The human brain is wired in such a way that we simply cannot imagine curved shapes of dimension greater than two. Like all of us, Einstein could not possibly visualize a curved universe. He could describe it only using the language of mathematics. A subsequent experiment proved Einstein right. It turned out that our universe was indeed curved: A ray of light does not travel along a straight line, but bends passing near a star, as if pulled by an invisible force—a startling revelation.
The prediction of the Higgs boson is another beautiful example of mathematics driving progress in natural science. In the 1960s, physicists struggled with the fact that an attractive mathematical theory governing the behavior of elementary particles gave a nonsensical answer: It predicted massless particles that no one had seen. What we now know as the Higgs boson solved this problem. Inserted into the equations in just the right way, it gives particles their masses. The rest is history.
The Higgs boson was the last missing piece of the Standard Model, and its experimental discovery was the end of an era. Most physicists agree that the Standard Model is not the ultimate theory of the quantum world: For one thing, it gives us no clue about the mysterious dark matter that takes up over 80 percent of the total matter in the universe. We need new ideas to go beyond the Standard Model, but it’s quite possible that no new particles or phenomena will be discovered at the LHC within its energy range. Should we build another accelerator to reach energies even higher? A bigger accelerator would cost much more than the 10 billion dollars the LHC had cost and take a long time to build, with no guarantee that any new physics will be found from it. It may well be that the next breakthrough in quantum physics will again come from mathematics, just as it did through the work of Englert, Higgs, and others that we celebrate this week.
Upon hearing that a telescope at the Mount Wilson Observatory was needed to study the cosmos, Albert Einstein's wife Elsa remarked: “Well, my husband does that on the back of his envelope.” Experiment is the ultimate judge of a theory, and that’s why we do need expensive and sophisticated machines. But the amazing fact is that scientists like Einstein and Higgs have used the most abstract mathematical knowledge to unlock the deepest secrets of the universe.

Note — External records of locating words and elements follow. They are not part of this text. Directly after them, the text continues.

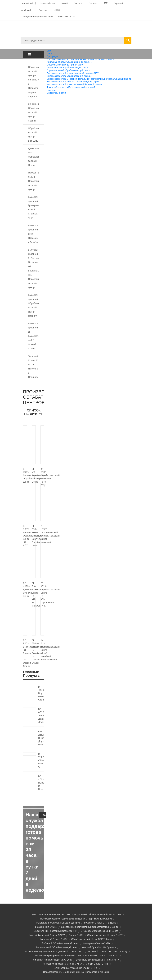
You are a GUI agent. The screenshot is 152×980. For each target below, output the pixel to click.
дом (49, 51)
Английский (28, 3)
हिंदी (105, 3)
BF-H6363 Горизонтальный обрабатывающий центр (43, 533)
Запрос (44, 815)
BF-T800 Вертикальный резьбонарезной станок (41, 693)
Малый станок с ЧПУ (97, 964)
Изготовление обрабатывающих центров (58, 923)
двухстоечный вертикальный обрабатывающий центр (90, 927)
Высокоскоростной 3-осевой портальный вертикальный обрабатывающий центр (89, 79)
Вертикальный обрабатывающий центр (57, 947)
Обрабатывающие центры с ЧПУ (105, 935)
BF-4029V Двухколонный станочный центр (25, 590)
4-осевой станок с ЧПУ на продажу (107, 951)
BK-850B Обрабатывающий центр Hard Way (43, 477)
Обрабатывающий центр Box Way (65, 65)
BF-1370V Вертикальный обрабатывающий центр (25, 475)
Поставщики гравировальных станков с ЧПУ (57, 955)
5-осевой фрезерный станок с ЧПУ (63, 964)
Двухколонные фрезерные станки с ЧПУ (76, 968)
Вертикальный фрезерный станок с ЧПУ (97, 959)
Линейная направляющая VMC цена (52, 959)
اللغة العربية (25, 10)
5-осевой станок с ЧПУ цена (100, 923)
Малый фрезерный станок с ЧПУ (47, 935)
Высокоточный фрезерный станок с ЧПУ (55, 931)
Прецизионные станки (45, 927)
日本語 (57, 10)
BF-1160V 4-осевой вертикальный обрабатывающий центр (33, 536)
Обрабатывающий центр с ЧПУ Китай (91, 939)
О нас (50, 53)
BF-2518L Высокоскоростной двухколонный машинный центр (41, 740)
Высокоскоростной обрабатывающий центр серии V (74, 81)
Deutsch (78, 3)
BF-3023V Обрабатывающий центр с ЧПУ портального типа (43, 594)
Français (93, 3)
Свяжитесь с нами (56, 93)
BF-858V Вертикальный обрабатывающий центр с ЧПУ (25, 536)
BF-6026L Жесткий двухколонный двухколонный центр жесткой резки (41, 721)
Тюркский (118, 3)
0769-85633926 (66, 17)
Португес (43, 10)
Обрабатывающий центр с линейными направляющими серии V (80, 59)
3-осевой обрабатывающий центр (60, 943)
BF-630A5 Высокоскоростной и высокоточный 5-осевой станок (33, 652)
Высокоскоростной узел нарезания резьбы (69, 76)
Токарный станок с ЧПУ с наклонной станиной (71, 87)
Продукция (52, 56)
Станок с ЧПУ (76, 935)
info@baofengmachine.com (38, 17)
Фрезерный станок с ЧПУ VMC (101, 955)
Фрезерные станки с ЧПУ (97, 943)
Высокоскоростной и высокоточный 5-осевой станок (74, 84)
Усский (64, 3)
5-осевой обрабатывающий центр (100, 931)
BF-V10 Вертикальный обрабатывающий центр (33, 475)
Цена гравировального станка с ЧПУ (51, 915)
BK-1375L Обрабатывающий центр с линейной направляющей (43, 650)
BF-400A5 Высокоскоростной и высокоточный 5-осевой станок (41, 788)
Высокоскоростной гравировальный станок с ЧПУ (73, 73)
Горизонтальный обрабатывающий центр (68, 70)
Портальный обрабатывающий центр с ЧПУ (98, 915)
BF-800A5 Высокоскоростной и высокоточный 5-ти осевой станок (25, 653)
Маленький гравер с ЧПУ (54, 939)
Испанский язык (47, 3)
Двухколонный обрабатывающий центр (67, 67)
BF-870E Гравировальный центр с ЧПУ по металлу (33, 594)
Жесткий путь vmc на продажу (99, 947)
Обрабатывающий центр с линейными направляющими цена (76, 972)
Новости (51, 90)
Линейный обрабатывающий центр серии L (69, 62)
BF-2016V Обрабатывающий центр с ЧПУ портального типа (41, 765)
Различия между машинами (40, 951)
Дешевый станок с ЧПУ (71, 951)
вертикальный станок (100, 919)
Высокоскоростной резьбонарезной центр (62, 919)
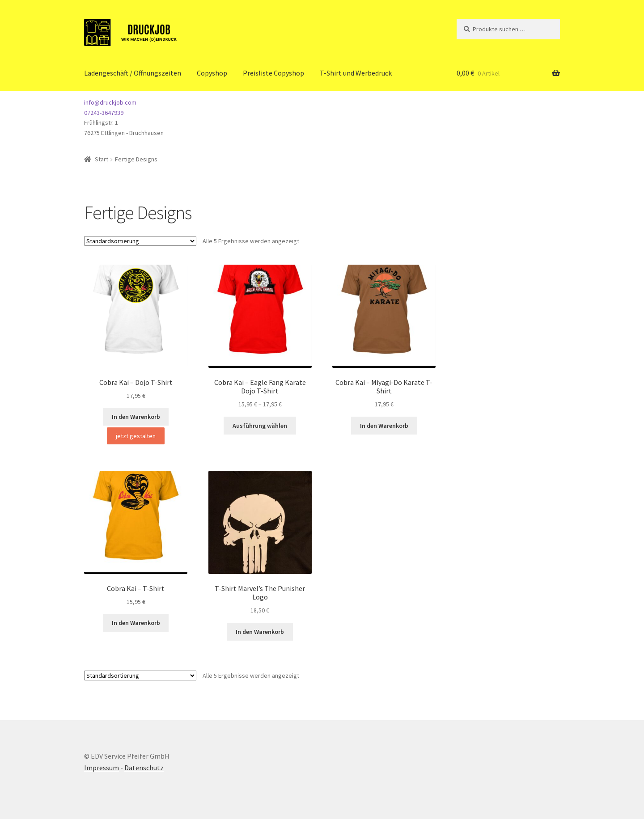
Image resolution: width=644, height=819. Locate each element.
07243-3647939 (104, 113)
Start (102, 159)
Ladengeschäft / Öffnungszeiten (132, 73)
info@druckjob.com (110, 102)
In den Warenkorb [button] (136, 417)
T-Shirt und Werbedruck (356, 73)
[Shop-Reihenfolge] (140, 241)
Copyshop (212, 73)
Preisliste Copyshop (273, 73)
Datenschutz (144, 768)
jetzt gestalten (136, 436)
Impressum (102, 768)
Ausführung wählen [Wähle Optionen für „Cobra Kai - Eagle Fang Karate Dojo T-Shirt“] (260, 426)
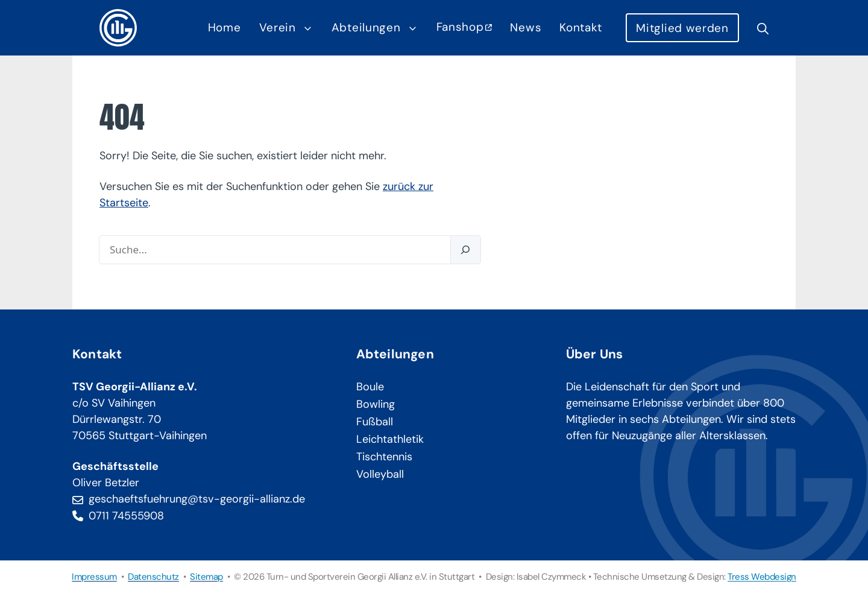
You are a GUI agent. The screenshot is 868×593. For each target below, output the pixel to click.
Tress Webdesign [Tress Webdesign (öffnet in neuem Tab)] (762, 577)
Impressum (94, 577)
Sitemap (206, 577)
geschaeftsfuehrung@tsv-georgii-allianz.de (197, 499)
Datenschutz (153, 577)
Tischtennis (384, 457)
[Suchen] (465, 250)
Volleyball (380, 474)
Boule (370, 387)
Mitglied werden (682, 28)
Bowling (376, 404)
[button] (758, 28)
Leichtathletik (390, 439)
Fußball (374, 422)
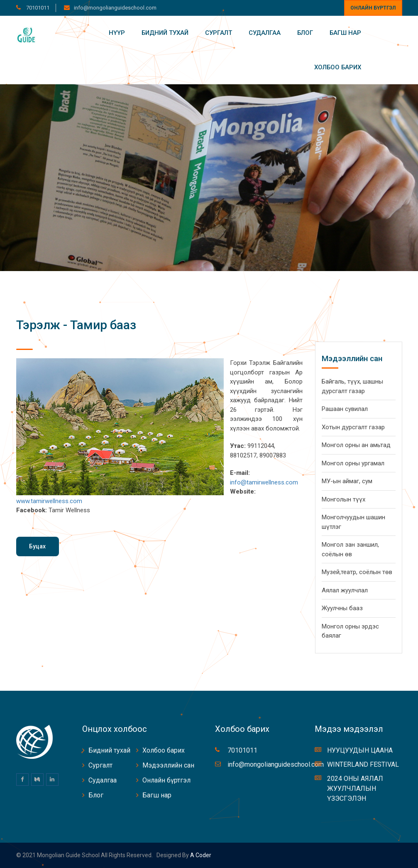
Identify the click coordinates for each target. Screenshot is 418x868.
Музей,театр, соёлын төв (357, 572)
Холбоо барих (337, 67)
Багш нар (345, 33)
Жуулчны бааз (342, 608)
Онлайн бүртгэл (373, 8)
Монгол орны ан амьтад (356, 445)
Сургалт (218, 33)
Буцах (37, 546)
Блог (305, 33)
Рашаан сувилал (345, 409)
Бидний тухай (165, 33)
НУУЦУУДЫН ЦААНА (360, 750)
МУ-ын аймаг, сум (347, 481)
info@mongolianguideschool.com (115, 7)
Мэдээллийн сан (168, 765)
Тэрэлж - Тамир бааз (76, 325)
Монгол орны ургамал (353, 463)
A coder (200, 855)
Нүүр (117, 33)
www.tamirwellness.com (49, 501)
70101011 (37, 7)
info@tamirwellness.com (264, 482)
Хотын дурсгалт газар (353, 427)
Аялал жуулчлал (345, 590)
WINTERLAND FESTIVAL (363, 764)
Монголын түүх (343, 499)
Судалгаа (264, 33)
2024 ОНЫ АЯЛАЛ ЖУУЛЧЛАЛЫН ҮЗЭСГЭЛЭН (355, 788)
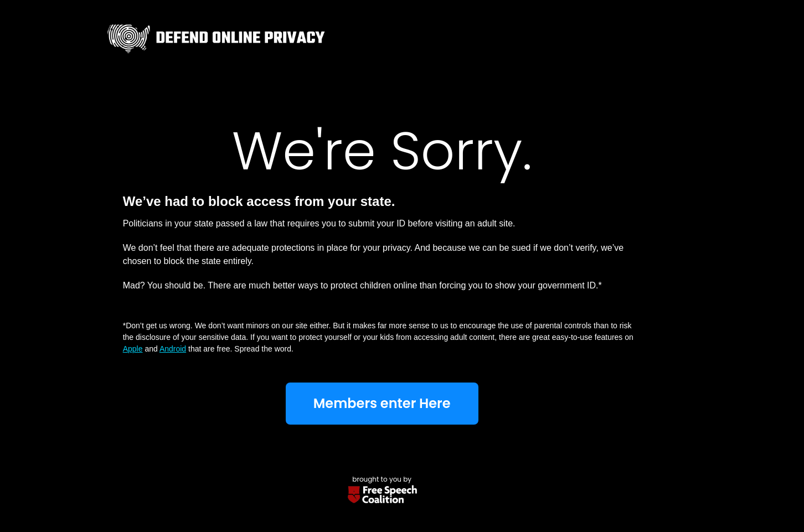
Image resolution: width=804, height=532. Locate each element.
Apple (133, 349)
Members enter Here (382, 403)
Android (173, 349)
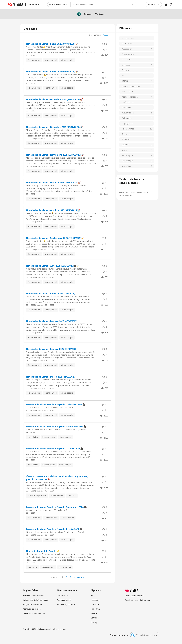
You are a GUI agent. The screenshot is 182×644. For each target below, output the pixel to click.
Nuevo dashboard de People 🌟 (42, 551)
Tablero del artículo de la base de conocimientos (133, 194)
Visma (124, 150)
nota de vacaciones (130, 97)
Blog (93, 596)
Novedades (33, 437)
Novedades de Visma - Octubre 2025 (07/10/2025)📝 (53, 210)
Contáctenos (62, 596)
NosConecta (127, 92)
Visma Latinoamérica (143, 635)
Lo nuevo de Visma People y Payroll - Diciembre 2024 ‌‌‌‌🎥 (55, 404)
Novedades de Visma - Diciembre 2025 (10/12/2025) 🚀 (54, 127)
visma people (67, 60)
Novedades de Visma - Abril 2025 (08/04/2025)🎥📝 (52, 266)
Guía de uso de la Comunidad (36, 600)
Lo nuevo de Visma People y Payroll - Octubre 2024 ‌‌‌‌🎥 (54, 448)
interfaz (125, 81)
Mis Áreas (166, 4)
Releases (88, 14)
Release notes (34, 60)
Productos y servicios (66, 604)
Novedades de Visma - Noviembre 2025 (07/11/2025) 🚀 (55, 155)
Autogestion (127, 49)
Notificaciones (128, 102)
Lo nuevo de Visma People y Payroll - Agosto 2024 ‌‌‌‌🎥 (54, 529)
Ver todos (100, 14)
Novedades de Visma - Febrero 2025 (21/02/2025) (51, 349)
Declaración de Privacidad (34, 613)
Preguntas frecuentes (32, 604)
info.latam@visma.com (140, 600)
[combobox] (104, 4)
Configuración (128, 54)
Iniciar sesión (153, 4)
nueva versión (128, 113)
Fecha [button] (105, 35)
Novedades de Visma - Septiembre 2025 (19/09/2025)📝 (55, 238)
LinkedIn (95, 604)
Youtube (95, 618)
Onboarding (127, 118)
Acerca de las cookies (32, 609)
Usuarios (72, 496)
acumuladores (34, 518)
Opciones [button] (109, 28)
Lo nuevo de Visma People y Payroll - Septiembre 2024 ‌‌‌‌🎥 (56, 507)
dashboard (33, 567)
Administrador (128, 44)
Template (126, 134)
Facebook (95, 600)
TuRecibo (126, 139)
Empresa (126, 70)
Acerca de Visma (64, 600)
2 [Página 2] (66, 577)
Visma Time (127, 166)
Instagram (95, 609)
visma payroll (51, 60)
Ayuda (171, 4)
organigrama (127, 124)
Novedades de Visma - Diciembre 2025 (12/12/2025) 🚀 (54, 99)
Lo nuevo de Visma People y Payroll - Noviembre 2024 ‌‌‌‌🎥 (56, 426)
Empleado (126, 65)
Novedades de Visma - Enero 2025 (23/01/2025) (50, 294)
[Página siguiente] (79, 577)
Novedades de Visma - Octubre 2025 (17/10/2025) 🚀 (53, 182)
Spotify (94, 622)
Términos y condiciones (33, 596)
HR (123, 76)
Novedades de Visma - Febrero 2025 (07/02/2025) (51, 321)
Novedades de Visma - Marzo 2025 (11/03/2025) (51, 377)
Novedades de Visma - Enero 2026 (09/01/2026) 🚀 (52, 44)
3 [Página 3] (70, 577)
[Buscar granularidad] (59, 4)
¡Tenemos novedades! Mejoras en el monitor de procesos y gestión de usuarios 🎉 (57, 478)
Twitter (94, 613)
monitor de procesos (37, 496)
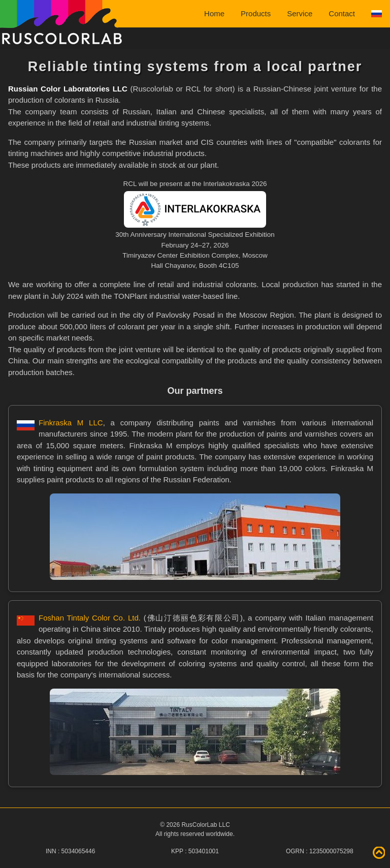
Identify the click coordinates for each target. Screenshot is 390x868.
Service (300, 13)
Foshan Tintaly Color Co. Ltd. (89, 617)
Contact (342, 13)
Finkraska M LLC (71, 422)
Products (255, 13)
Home (214, 13)
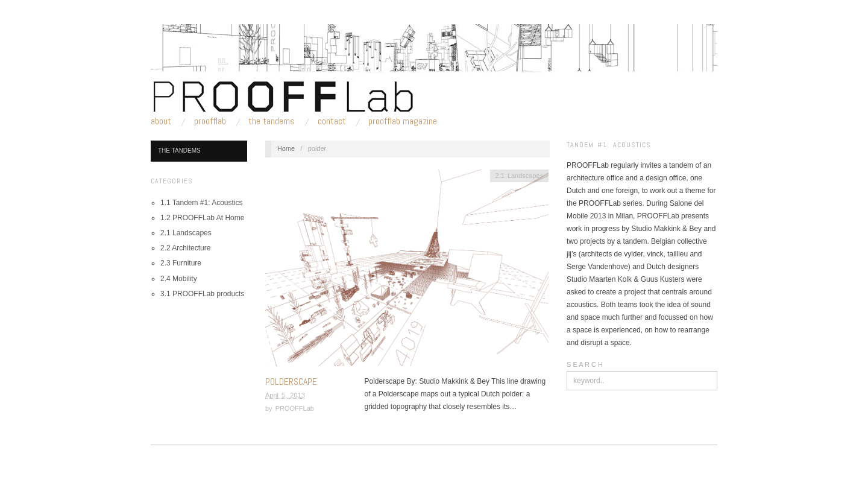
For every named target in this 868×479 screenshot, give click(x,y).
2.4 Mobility (178, 279)
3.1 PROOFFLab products (202, 294)
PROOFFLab (210, 121)
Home (286, 148)
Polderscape (291, 381)
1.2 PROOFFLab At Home (202, 218)
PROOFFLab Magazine (403, 121)
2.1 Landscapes (186, 233)
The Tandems (271, 121)
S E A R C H (585, 364)
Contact (332, 121)
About (161, 121)
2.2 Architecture (185, 248)
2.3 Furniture (181, 263)
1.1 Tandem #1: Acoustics (201, 203)
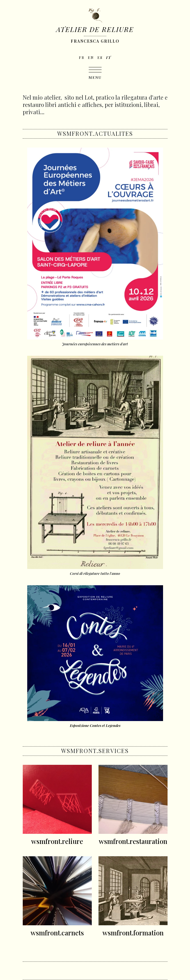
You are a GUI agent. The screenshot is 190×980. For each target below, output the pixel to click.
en (91, 57)
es (100, 57)
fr (81, 57)
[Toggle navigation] (95, 73)
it (109, 57)
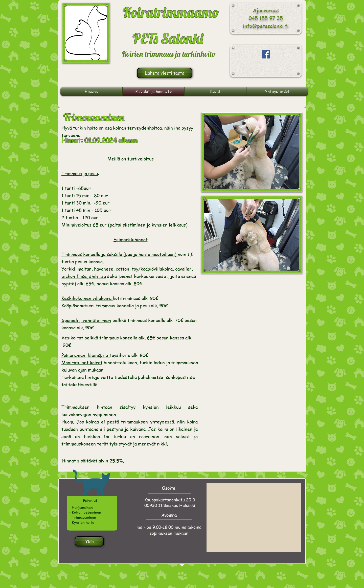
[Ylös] (89, 541)
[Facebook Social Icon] (266, 54)
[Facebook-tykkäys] (267, 70)
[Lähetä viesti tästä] (165, 73)
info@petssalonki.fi (266, 26)
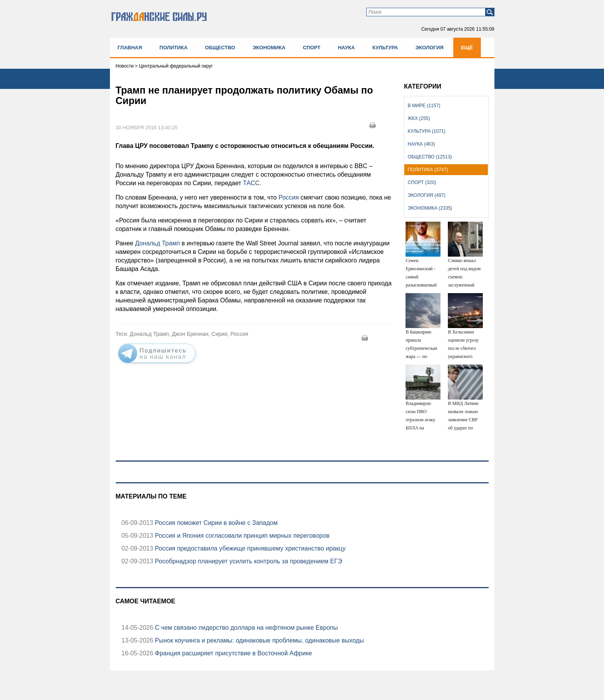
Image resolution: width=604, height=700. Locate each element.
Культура (385, 47)
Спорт (312, 47)
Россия (287, 197)
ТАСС (250, 183)
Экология (430, 47)
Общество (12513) (430, 157)
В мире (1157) (424, 106)
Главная (130, 47)
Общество (220, 47)
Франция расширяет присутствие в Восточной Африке (232, 653)
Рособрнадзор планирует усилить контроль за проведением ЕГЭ (247, 561)
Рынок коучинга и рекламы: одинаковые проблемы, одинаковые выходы (258, 640)
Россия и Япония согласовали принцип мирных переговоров (241, 535)
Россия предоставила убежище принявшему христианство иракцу (249, 548)
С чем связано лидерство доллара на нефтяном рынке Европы (245, 627)
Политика (174, 47)
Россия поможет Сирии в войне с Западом (215, 523)
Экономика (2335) (430, 208)
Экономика (269, 47)
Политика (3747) (428, 170)
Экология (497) (426, 195)
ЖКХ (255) (419, 118)
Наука (346, 47)
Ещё (467, 47)
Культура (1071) (426, 131)
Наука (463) (421, 144)
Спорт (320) (422, 182)
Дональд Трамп (157, 243)
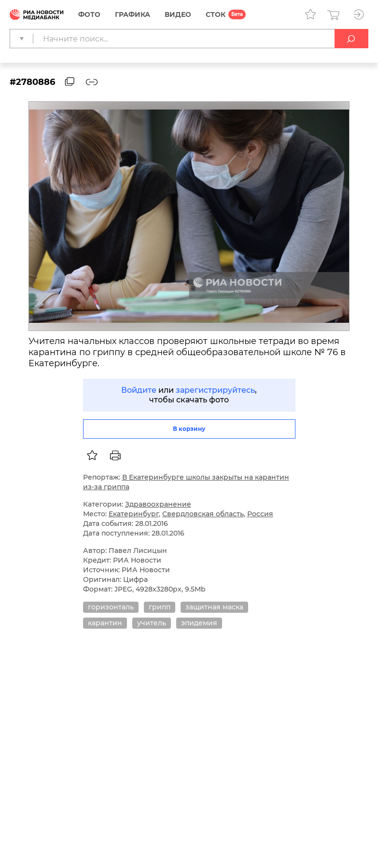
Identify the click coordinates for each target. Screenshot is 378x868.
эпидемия (199, 623)
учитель (152, 623)
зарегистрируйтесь (215, 390)
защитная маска (214, 607)
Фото (89, 14)
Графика (132, 14)
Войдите (139, 390)
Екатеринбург (134, 514)
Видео (178, 14)
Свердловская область (203, 514)
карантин (105, 623)
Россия (260, 514)
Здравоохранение (158, 504)
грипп (159, 607)
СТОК (215, 14)
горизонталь (111, 607)
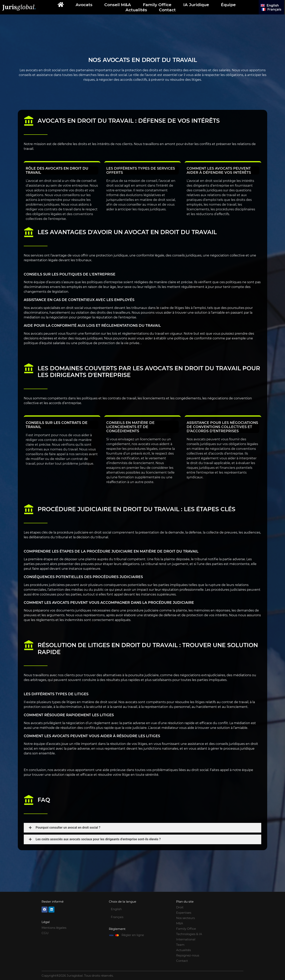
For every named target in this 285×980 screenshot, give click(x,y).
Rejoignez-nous (188, 955)
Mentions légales (54, 928)
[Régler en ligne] (114, 935)
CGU (45, 933)
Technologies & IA (189, 934)
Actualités (136, 10)
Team (180, 945)
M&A (180, 923)
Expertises (183, 913)
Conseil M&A (118, 5)
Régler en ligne (132, 935)
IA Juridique (196, 5)
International (186, 939)
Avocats (84, 5)
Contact (167, 10)
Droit (180, 907)
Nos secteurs (185, 918)
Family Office (157, 5)
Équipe (228, 5)
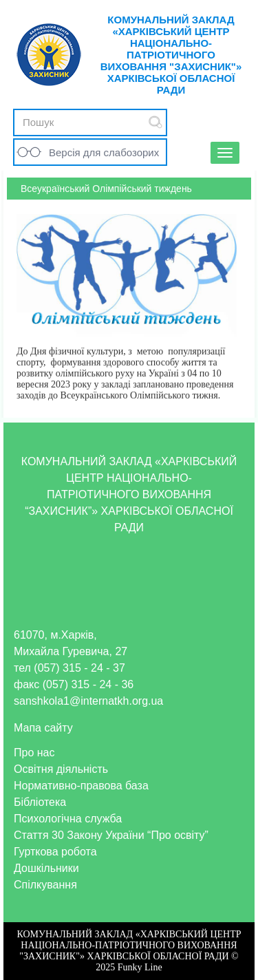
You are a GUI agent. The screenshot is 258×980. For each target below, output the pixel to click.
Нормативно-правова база (81, 785)
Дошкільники (46, 868)
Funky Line (140, 967)
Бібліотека (40, 802)
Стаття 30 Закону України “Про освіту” (111, 835)
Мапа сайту (43, 727)
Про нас (34, 752)
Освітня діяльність (61, 769)
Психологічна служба (67, 818)
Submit (155, 122)
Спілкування (45, 884)
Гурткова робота (55, 851)
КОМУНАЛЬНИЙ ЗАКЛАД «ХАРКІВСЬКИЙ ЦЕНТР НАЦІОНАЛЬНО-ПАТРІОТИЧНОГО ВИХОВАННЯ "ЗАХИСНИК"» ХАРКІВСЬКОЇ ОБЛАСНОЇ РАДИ (171, 54)
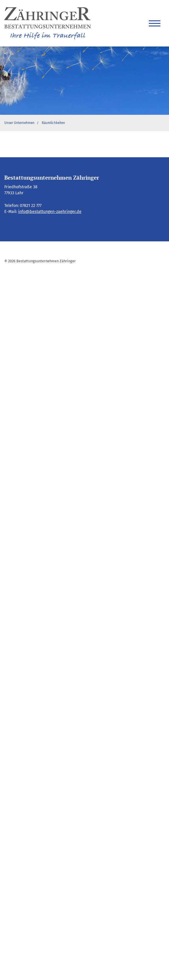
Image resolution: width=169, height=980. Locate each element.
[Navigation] (155, 23)
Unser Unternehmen (19, 123)
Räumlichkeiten (53, 123)
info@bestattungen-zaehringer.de (50, 212)
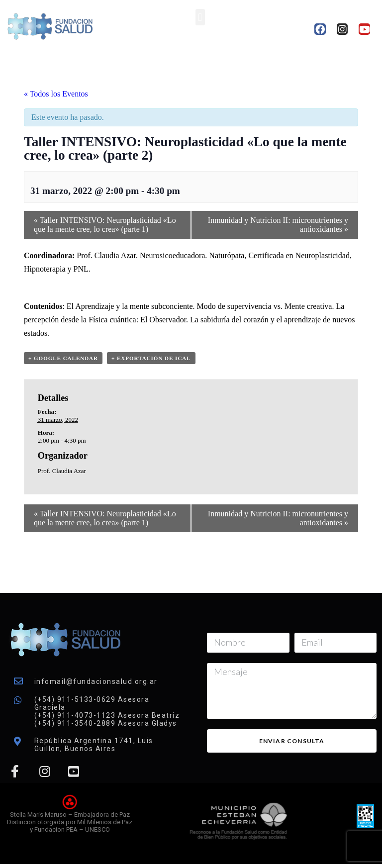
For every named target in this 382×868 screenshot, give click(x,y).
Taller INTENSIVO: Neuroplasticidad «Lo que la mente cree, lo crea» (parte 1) (105, 224)
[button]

Charles Darwin wrote in his autobiography: “I have deeply regretted that I did not proceed far enough at least to understand something of the great leading principles of mathematics, for men thus endowed seem to have an extra sense.” Mathematics is not about studying boring and useless equations: It is about accessing a new way of thinking and understanding reality at a deeper level. It endows us with an extra sense and enables humanity to keep pushing the boundaries of the unknown.